Морок исчез. И в этот момент она стала до обидного похожей на пьяную площадную девку.
[открой, открой глаза, Марко]
Мать-лисица повернулась и посмотрела на Марка. Взгляд её постепенно обретал осмысленность. Марко возвращался в реальность. Звёздный шар подкатился к его ногам. Ножнами он пододвинул его ещё ближе, ощутив покалывание волшебного огня. Теперь он точно знал, что мать-лиса находится в полной его власти. Как кукла. Он сломал в ней что-то, что-то в самой сердцевине, что-то, подобно позвоночнику удерживавшее её. Теперь она принадлежала ему безраздельно. И пока длился момент слабости, Марко твёрдо решил, что получит ответы на все вопросы, даже если ему придётся лишить мать-лису жизни. Хотя в этом, похоже, не было необходимости: она выглядела абсолютно подчинённой. Вся поза, взгляд, положение тела, энергия, исходящая от неё, напоминали Марку только одно — рабыню на невольничьем рынке в тот момент, когда она понимает, что чуда не произойдёт, что она будет вынуждена пойти за покупателем, что её жизнь ей действительно больше не принадлежит, всё кончено.
— Знаешь, как я узнал? — спросил Марко, оперевшись спиной на стену и устраиваясь поудобнее.
— Что ?
— Запах.
— Что «запах»?
— У вас два запаха. У вас две внешности, две природы, два языка и два запаха. Один дурманит нас. Другой — настоящий. Его-то я и распознал. Я слышал его раньше. Знаешь когда? Не-е-ет, не тогда, когда ты послала ко мне в постель маленькую лисичку. Ты знаешь когда.
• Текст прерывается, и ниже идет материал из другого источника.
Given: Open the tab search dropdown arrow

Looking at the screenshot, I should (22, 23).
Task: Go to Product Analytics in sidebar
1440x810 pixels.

— Нет, понятия не имею, о чём ты толкуешь, — устало ответила мать-лиса.
— Та ночь? Когда я спас кортеж императора? Меня наутро нашли рядом с мёртвой женщиной, ты не могла не слышать о ней. Потому что она была твоей сестрой, она пахла точно так же, как пахнете все вы. Зачем ты напала на кортеж Великого хана?! Наутро после этого случая я тщательно обыскал место битвы, ничего существенного найти мне не удалось, но этот запах… Он был повсюду. Любой, кто попадал в объятия лисички, сразу бы почувствовал этот запах нутром. Это же безумие! На что ты надеялась?!
— Нам заплатили… Очень… щедро заплатили.
— Кто ?
— Твой друг Тоган.
— Чёрт… Я должен был догадаться. Только Тоган в нужной мере сочетает ненависть к отцу с безумием, достаточным для того, чтобы бороться с ним практически в открытую! Но всё-таки, сколько нужно было заплатить, чтобы вы решились на это сумасшествие?!
— Помимо денег, у нас был и другой интерес… Если бы атака удалась, мы вернули бы себе контроль над Поднебесной, как было в древности, когда лисы-матриархи управляли Сушей.
— Но атака не могла удаться!
— Могла. Если бы это было просто нападение сотни каких-то безумных лис, конечно, нас ждала бы смерть. Но мы знали, что нас нанимают исключительно для отвлечения. Нам нужно было пошуметь, взбудоражить охрану и быстро украсть для Тогана машину снов. И тебя вместе с нею. А Тоган, точнее, его любовница…
— Любовница?
— Ты не знаешь, что у него была любовница? — недоумённо спросила мать-лиса, потом она вгляделась в глаза Марка и расхохоталась. — Ах, мой мальчик, как же ты плохо знаешь своих друзей.
— Он мне не друг, — огрызнулся Марко.
— Тоган одержим местью за свою мать. Это тебе должно быть известно, потому что это известно практически всем. Он сошёлся со своей кузиной, девицей из семьи Чэнь. Катайцы никогда не простят резни в Тайду. Они никогда не простят возвышения сарацин, которое привело к такой трагедии. Поэтому они договорились с Тоганом через эту девицу Чэнь, что мы пошумим для виду, а потом Тоган при помощи магии атакует кортеж. Таким образом, все обвинения падут на нас. Он будет ни при чём. А мы, в случае удачи, получаем… Мы по договору получаем весь Тайду, ещё несколько провинций к югу, вплоть до Хунани. Фактически половину Поднебесной.
— Господи, какая глупость. Вполне в духе Тогана.
— Глупость глупостью, но ханские нухуры упали замертво. Демоны, которых прислали катайцы, забрали у стражников души. И Тоган бы добил императора, когда б не твоё появление. Я, правда, не понимаю, как ты мог одновременно быть в двух местах: убить нашу сестру возле машины снов ив то же самое время сражаться с демонами рядом с богдыханом? Но, видимо, таковы особенности твоей магии.